In order to do this job well, you have to believe in it, even if you’re a two-bit musician, even if you’re nothing but a dancer in the chorus line or a green, apprentice actor, and that goes double if you’re the starring actor or the leading lady. By sheer dint of repetition, you wind up believing the sweet words of love you whisper, or sigh, or sing, or bellow, Brigadie’. And you start to confuse real life with the life you churn out on the dusty floor-boards of the theater’s stage.

And that’s why New Year’s is the worst day of them all. Because you think to yourself: I can’t take another year of this. I need to reshuffle this deck of cards. Until even the craziest solution starts to seem possible to you.

You have to put the blame on dreams. Dreams just fool you, they make you do the craziest things. In a sleepless night, as you ache from missing a familiar hand and smell, that special taste, that special smile, you wonder to yourself: Why not?
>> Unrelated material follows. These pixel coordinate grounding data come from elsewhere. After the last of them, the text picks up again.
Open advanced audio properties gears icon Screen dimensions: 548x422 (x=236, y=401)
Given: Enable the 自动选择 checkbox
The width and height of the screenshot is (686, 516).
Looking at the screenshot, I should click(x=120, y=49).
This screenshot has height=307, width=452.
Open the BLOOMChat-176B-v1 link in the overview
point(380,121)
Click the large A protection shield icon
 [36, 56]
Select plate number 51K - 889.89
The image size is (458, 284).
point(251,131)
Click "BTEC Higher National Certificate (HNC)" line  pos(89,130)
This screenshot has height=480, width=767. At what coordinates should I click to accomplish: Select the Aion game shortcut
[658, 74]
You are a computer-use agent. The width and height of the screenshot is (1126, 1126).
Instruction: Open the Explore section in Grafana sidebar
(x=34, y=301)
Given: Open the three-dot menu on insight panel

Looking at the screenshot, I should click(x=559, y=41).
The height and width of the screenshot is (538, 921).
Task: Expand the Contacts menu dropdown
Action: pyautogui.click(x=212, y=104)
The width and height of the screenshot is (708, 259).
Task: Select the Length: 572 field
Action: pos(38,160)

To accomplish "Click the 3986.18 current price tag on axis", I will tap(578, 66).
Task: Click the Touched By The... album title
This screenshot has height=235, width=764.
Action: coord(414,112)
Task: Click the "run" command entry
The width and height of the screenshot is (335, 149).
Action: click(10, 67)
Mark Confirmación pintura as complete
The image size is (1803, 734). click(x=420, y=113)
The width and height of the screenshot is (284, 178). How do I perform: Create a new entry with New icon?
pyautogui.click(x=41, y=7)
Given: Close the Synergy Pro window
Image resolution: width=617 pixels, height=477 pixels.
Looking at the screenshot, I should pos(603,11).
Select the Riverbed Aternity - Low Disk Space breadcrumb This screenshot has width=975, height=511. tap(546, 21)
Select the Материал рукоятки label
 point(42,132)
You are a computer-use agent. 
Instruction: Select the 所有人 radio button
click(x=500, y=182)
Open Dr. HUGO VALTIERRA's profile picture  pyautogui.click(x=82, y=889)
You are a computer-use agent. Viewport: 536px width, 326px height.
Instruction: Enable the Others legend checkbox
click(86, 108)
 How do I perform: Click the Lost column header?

After all, if you stop to think, if I just do this or that, it might turn out fine, everything might take a turn for the better. You just remove an obstacle or two; it’s no big deal.

But it is a big deal, Brigadie’. It’s a very big deal. There are so many things that have to fit together, so many details that don’t come up in dreams. Life isn’t like the stage, where all it takes is a song to conceal reality. Life is different.

Now I know that. Now I understand.

So that’s why I’m telling you that it’s not my fault, not all my fault. I put the blame on this time of the year, these damned holidays when people hug you and tell you: Happy end of the old year, happy beginning of the new year. But there is no end, and there is no beginning, everything continues exactly the same as it was before. These damned holidays when we pop corks on the stage and in the audience, when we exchange our dearest regards as if it were going to be years and years, literally forever, before things finally go back to ordinary life, the usual gestures, the usual hidden sidelong glances, those glances that bespeak yearnings and frustrations, hopes and despair. Best wishes and joy of the season, we all tell each other, and it’s never clear that one person’s joy must necessarily be another’s despair, that one person’s life can become another’s death.

Best wishes and joy of the season. What utter nonsense.

I put the blame on dreams, Brigadie’. On the fake lives we lead in the secrecy of endless nights. The imaginary lives that transform ordinary everyday moments into an unbearable burden, and so you find yourself doing things you would never have imagined. Then you have no alternative but to hide what happened, hoping that no one else will figure it out and that your dream can come true. The dream, then, is really to blame. The dream is the real culprit, Brigadie’.

Then, all of a sudden, you read in someone else’s eyes the one thing you’ve always dreaded: the spark of understanding.

God, I’m so very sorry.

That’s the worst moment of them all, you know that? When you realize from some small act, some stray gesture, that there’s someone else in the world who has figured it out. And the dream, which sat there until just a moment ago, glittering, solid, real, and eminently attainable, starts to crumble, to dissolve into empty air. From that instant, the only thing you can think to do is protect it. Somehow erase that spark of understanding. Because, you tell yourself, if I eliminate it, I can still get away with this. I can still get away with it.

And that’s why I pulled the trigger, Brigadie’. I had to defend myself. I had to defend that dream.

I was fighting for the life I’d built night after night, for the dream I’d constructed moment by moment and that I thought I’d achieved by now. And not just on stage. Not just in a song. Not just in make-believe.

Happy end and happy beginning. Maybe it’s true, Brigadie’. If you want there to be a beginning, then there necessarily has to be an end.

That’s why I’m telling you all this, and I need you to believe me. I had to do it, and you understand that, don’t you? Because I’d glimpsed the spark of understanding in those eyes. In those damned green eyes.

I’m sorry, Brigadie’.

I’m sorry I shot Commissario Ricciardi.